Processor Whispers: About elisions and epentheses
by Andreas Stiller
Intel releases the instruction extension for transactional memory and gives numerous speeches at the International Solid-State Circuits Conference (ISSCC). AMD equips the Piledriver with inductors and China delivers another new processor.
The last issue of Processor Whispers had barely been finished and sent to press when Intel announced the "transactional synchronization extensions" TSX, mentioned in that issue, for the generation-after-next processor Haswell. Intel's TSX even provides two interfaces for handling this technology. The so-called hardware lock elision (HLE), the omission of mostly unnecessary locks, employs two new prefixes, xacquire and xrelease, with which the pessimistic locks in the sense of transactional memory can be transformed into optimistic ones. In the pessimistic case, as a precaution, only one thread may run at a time in critical regions. All others have to wait, even if they might not even get in each other's way.
Conversely, with the optimistic approach, all threads are allowed to continue, but there has to be a special fallback option in case a conflict does actually arise. The first setting is similar to a set of traffic lights that, to be on the safe side, can only show green for one line at a time, while the second is like a crossing without any traffic lights – but with a repair shop to deal with eventual "conflicts".
The opcodes of the HLE prefixes aren't exactly new, though. Due to a lack of space in the opcode room, Intel "abused" the already existing REP/REPNE prefixes (0xF2/0xF3) to this end. Currently, these only play a role in connection with string operations and are otherwise ignored. Opcode recycling has the big advantage that the same binary code can also run on older architectures, albeit somewhat slower because of the pessimistic locking.

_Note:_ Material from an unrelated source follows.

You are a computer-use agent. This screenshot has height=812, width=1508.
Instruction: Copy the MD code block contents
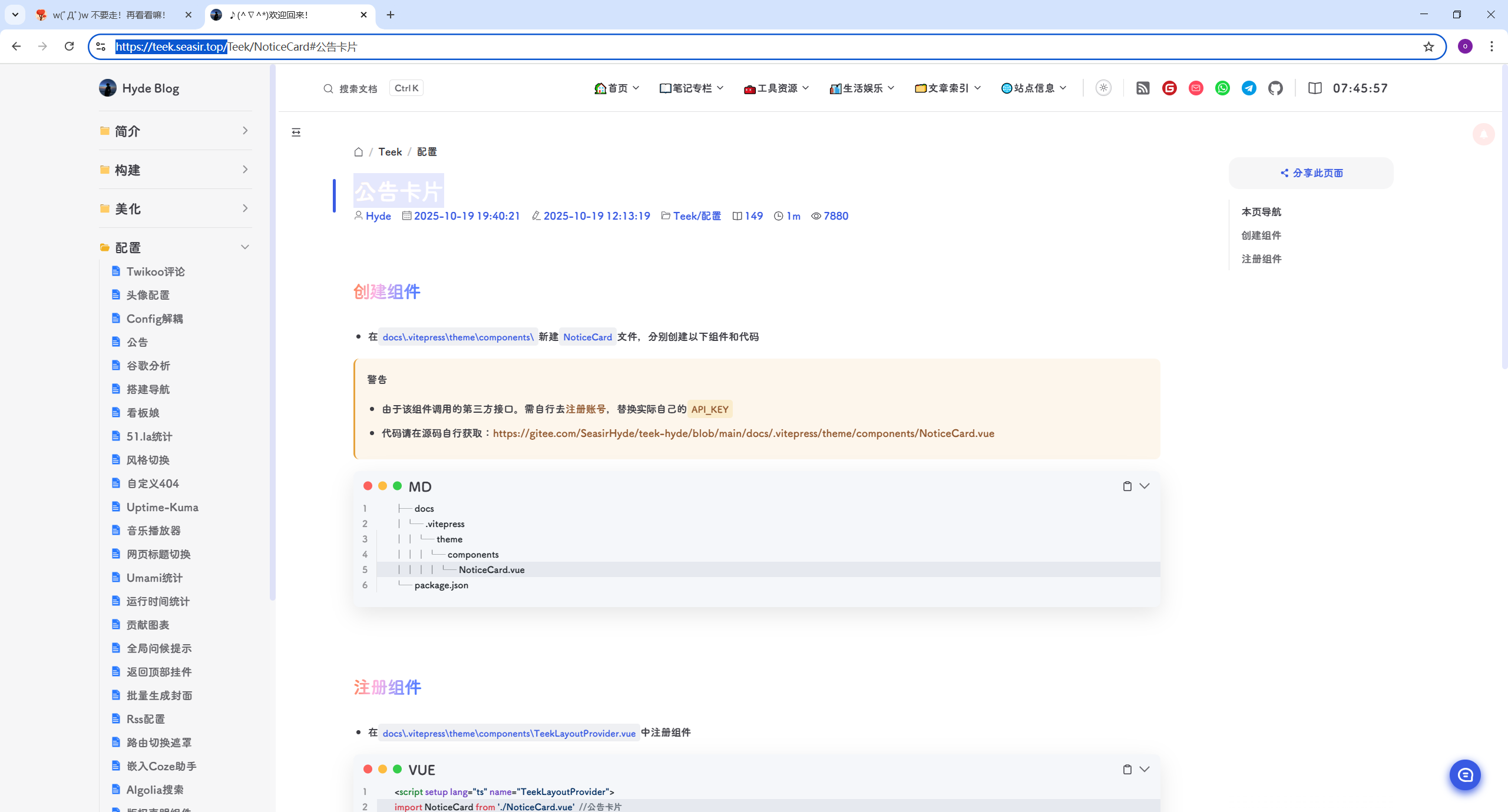1127,486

The other option provided by TSX, called restricted transactional memory (RTM), offers three new instructions, xbegin, xend and xabort and is more powerful than HLE. Here, however, the binary code is no longer downwards-compatible and will thus run only on Haswell and following processors. How the transactional memory has been realised hardware-wise hasn't been disclosed by Intel. Well-grounded assumptions from David Kanter can be found at www.realworldtech.com.
Terahertz in Sight
Also at the ISSCC in San Francisco in mid-February, where Intel developers gave numerous speeches, there was no mention of the Haswell processor, neither about the transactional memory nor the cache design. Well, after all, it's the Ivy Bridge that's next and, according to the latest rumours, its launch – at least in larger numbers – will be pushed back from Easter in the direction of Pentecost (from April towards May) because so many Sandy Bridge notebooks are still sitting on the shelves.
Intel developer Scott Siers explained that at first there will be four basic Ivy Bridge versions with different silicon surfaces, the largest of which will pack around 1.4 billion transistors on 160 square millimetres. The design foresees three different trigate transistor types, the fastest with normal leakage current, so-called "quarter leakage" types with medium speed and slow transistors that only have one tenth of the leakage the fast ones have. The processors' fastest function blocks consist of fast and medium-speed transistors, about 70% of the former and 30% of the latter. In the less critical chip regions, about 75% of the transistors are of the especially economical type while the rest are medium-speed transistors. Also new is that, with the Ivy Bridge, the voltage increase accompanying a rise in frequency won't be a linear step-by-step rise but a parabolic one, which saves one or two additional milliwatts.
As for the clock speed, Intel doesn't plan to surpass 4GHz with its next processor generation either, even though, according to Siers, this could be easily accomplished with Ivy Bridge. Not much has happened concerning the processor clock speeds during the last 10 years, but, in his keynote, chief product officer Daddy Perlmutter boldly mentioned terahertz class clients, which he sees at only 20 watts toward the end of the decade. Actually "seeing" terahertz was another topic, although in a very different session: modern CMOS cameras that can capture images in the far infrared at 860GHz – great for body scanners. So CMOS still offers room for innovation.
Source: AMD AMD intends to exceed 4GHz with its Piledriver cores, has licensed a resonant clock distribution technology from Cyclos Semiconductors for this purpose and is the first to have a design, which is supposed to reduce the power consumption of the clock distribution by 24%. Taking into account that the Piledriver has five horizontal clock trees, each one with 54 drivers, this should be quite significant. Cyclos' patented idea is to integrate inductors, bridgeable via switches, between the clock drivers. Thanks to LC resonance, these inductors can then recycle charges. How the coils get into the chips? To achieve this, the windings have to be artfully woven into the upper two metal layers.
While Intel and AMD explained some of the circuitry tricks of future processors, Oracle used the event to release more details about its already-launched SPARC T4 processor. The T4 comes with fewer but much more powerful cores than its T3 predecessor. It would be nice to have some benchmark results from SPECrate2006 to be able to directly compare the new 8-core chip with its 16-core predecessor, but apparently Oracle isn't willing to release them.
There were new processors to be admired, too, with a Chinese University yet again managing the feat of pulling a new one out of the hat. Last autumn, the Jiangnan Computing Research Lab delivered the ShenWei 1600 with 16 cores, which allowed an accordingly equipped computer to score 14th place in the Top500 supercomputer list. Now, the Fudan University from Shanghai has presented another interesting 16-core chip, which comes without caches and works with message passing as a cluster as well as with shared memory. The 16 SIMD RISC cores – supposedly MIPS32 compatible – are grouped in two clusters of 8 cores around a shared-memory node. The two clusters on a chip communicate with each other through three links. The processor, manufactured by TSMC in the 65nm process, manages a 3780 point FFT with 7MSamples/s. Clocked at 750MHz and with a voltage of 1.2 volts, it's supposed to have an operational power consumption of only 34mW/core. And so the Chinese have a head start here. It is just as well that at least ARM comes from Europe...